Maude-help mailing list

[Steven Eker <eker AT csl.sri.com>]

I haven't looked at the strategy language in almost 7 years; but culling from the various alpha release notes
here is the fragment that is currently supported by Core Maude:

srewrite [<nat>] in <module> : <term> using <strategy> .

Here the
  [<nat>]
(which specifies the number of solutions to find) and
  in <module> :
parts are optional. srewrite is a bit like search in that looks for
sequences of rewrites, but here the restriction on a sequence is that
it must satisfy the strategy.

Strategies are formed as follows; the leaf strategies are:

fail       produce the empty set of successors
idle       produce the identity rewrite
all        apply any rule
l          apply a rule with label l
l[s]       apply a rule with label l and substitution s

Substitions are a comma seperated list:
v1 <- t1 ,..., vk <- tk

The strategy combinators are:

s *        do s 0 or more times
s +        do s 1 or more times
s ; s'     do s and then s'
s | s'     do s or s'
t ? s : f  do t, if it produces results to s on them else do f on the
           original term

Note that at each step a strategy transforms a term into a set of
successors.

---

The modifier top(s) where s is an application strategy restricts
applications to the top of the current term.

The combinator s ! is similar to s * but only terms that cannot be
further rewritten by s are returned. It is implemented much more
efficiently than the equivalent _expression_ s * ; (s ? fail : idle)
because evaluation of the two occurences of s are combined.

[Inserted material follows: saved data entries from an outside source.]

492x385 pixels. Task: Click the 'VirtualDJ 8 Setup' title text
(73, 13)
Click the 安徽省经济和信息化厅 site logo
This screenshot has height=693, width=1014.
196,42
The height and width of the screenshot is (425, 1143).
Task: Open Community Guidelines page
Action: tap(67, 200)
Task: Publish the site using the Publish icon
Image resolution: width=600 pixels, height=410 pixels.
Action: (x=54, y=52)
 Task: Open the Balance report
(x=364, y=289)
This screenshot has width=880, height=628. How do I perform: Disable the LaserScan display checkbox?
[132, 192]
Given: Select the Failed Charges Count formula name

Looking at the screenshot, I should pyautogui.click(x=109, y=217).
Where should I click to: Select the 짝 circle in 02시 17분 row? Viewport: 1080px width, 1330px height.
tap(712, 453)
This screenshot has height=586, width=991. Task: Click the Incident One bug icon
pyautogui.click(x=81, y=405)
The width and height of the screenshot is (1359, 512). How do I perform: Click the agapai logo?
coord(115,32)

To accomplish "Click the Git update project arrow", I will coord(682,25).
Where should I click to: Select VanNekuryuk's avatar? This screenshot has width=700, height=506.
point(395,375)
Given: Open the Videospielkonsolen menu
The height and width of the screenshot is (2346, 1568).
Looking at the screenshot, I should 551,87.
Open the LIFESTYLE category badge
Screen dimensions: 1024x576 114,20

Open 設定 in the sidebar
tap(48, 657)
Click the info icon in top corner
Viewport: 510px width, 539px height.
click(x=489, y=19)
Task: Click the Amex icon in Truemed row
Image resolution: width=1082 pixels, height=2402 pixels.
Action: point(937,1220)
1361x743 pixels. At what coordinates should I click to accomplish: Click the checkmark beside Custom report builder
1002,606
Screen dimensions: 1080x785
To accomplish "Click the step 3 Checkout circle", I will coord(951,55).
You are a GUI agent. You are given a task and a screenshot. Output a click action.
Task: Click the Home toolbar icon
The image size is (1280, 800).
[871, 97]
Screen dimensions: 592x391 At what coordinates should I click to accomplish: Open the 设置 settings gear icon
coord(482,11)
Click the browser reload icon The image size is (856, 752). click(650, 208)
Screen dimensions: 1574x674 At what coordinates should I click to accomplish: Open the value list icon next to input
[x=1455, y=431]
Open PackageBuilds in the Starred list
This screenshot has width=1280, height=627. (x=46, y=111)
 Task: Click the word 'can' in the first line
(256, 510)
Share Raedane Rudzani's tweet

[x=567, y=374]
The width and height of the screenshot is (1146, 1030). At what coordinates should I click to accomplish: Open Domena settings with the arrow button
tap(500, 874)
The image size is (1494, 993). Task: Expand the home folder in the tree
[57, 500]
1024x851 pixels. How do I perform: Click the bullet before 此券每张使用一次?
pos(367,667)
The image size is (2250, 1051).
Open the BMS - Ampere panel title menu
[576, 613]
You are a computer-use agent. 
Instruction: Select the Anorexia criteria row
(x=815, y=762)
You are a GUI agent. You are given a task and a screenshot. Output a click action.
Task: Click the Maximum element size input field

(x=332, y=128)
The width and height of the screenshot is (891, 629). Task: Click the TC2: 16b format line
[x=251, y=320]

The following unary branch combinators are implemented more
efficiently than the equivalent branch expressions:

           success        fail
=======================================================
not(s)           fail            idle
test(s)           idle            fail
try(s)           s            idle

Note that all other combinations in the result table are equivalent to
idle, fail, s or one of these 3 combinators.

---

Combinator:

  <strategy> or-else <strategy>

and the tests:

  match <pattern>
  match <pattern> s.t. <condition>
  xmatch <pattern>
  xmatch <pattern> s.t. <condition>
  amatch <pattern>
  amatch <pattern> s.t. <condition>

match = match at top
xmatch = match at top with extension for associative theories
amatch = match anywhere in term

---

The application of a label l in the strategy language can take a
list of  substrategies to use for rewrite condition fragments with the
syntax
  l{s, t}
or
  l[X <- u, Y <- v]{s, t}
if a substitution is included. It is now required that the number of
substrategies exactly match the number of rewrite condition fragments
in a rule for the rule to be considered for application (this might be
relaxed in the future).
The strategic searches for rewrite condition fragments are interleaved
with other branches of the original search, including branches from
the same crl application in order to achieve fairness.
Since the strategy combinators not() and test() can prune their search
after achieving a single success, it is possible start several
infinite searches and yet still terminate if one succeeds:

mod COUNT is
  inc NAT .
  sort Foo .
  op f : Nat -> Foo .
  op success : -> Foo .

var N : Nat .
  rl N => N + 2 [label 2] .

  crl f(N) => success if N => 9 [label a] .
  crl f(N) => success if N => 10 [label a] .
endm

*** check interleave of two infinite seaches, 1 successful, 1 not
srew f(0) using test(a{2 *}) .

Steven

On 6/11/13 9:01 AM, Morandi Benjamin wrote:

Hi Steven,

 

I am using the following transition rule for parallelism in a structural operational semantics for concurrency [1]. The concurrent processors are separated by the associative and commutative | operator, and σ is the program state. Using the associativity and commutatively of |, this rule looks for any processor that can make progress using one of the other transition rules, e.g., the following rule for locking a set of processors ‘qs’:

 

op _ | _ : ActionQueueList ActionQueueList -> ActionQueueList [ctor assoc comm prec 122 format (d d ni d)]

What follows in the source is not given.